• SUPPLIED DATA
- - -

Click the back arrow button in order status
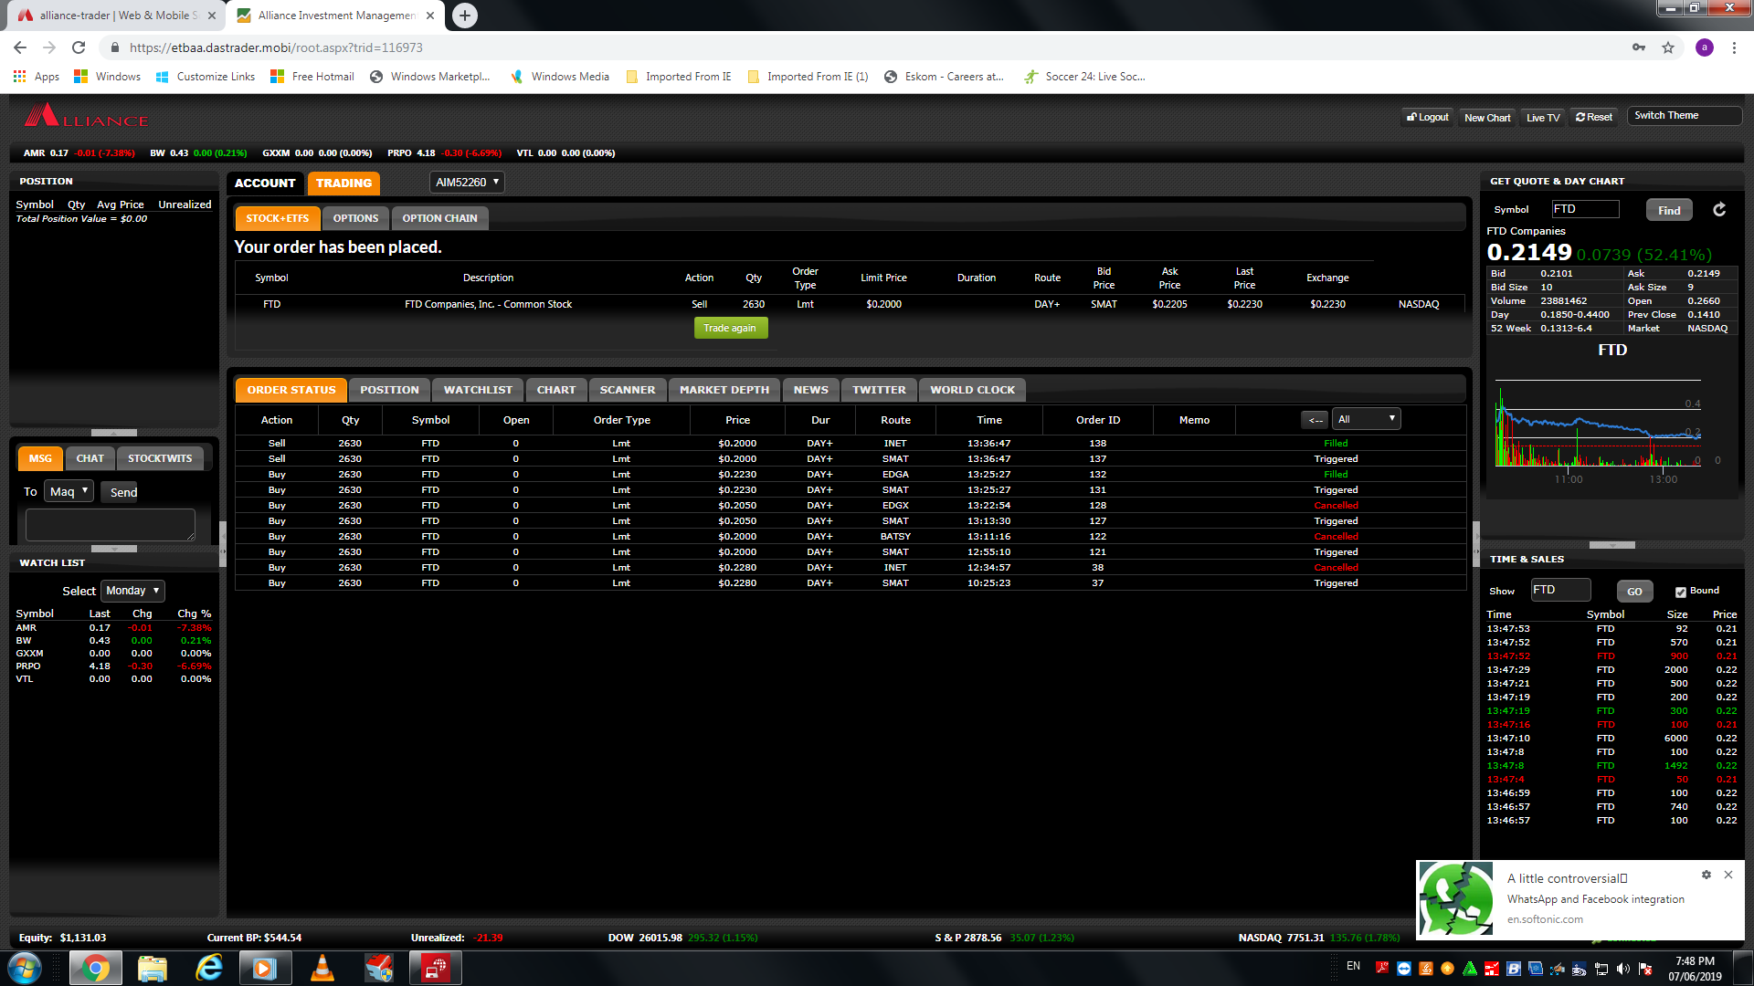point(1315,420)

- - -

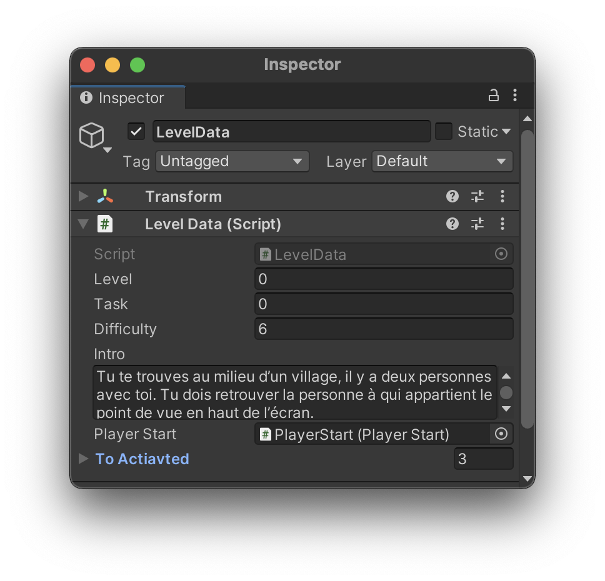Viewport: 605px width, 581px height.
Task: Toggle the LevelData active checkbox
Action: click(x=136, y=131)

- - -

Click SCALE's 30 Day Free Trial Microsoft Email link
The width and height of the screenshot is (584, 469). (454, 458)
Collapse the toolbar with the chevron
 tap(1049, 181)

- - -

• GIVEN REQUEST
Retype the records from the line with "Viewport: 605px width, 581px height." to the line with "Action: click(x=136, y=131)", inclusive, and leave out any pictures.

• ANSWER TO THIS PROBLEM
Viewport: 605px width, 581px height.
Task: Toggle the LevelData active checkbox
Action: click(x=136, y=131)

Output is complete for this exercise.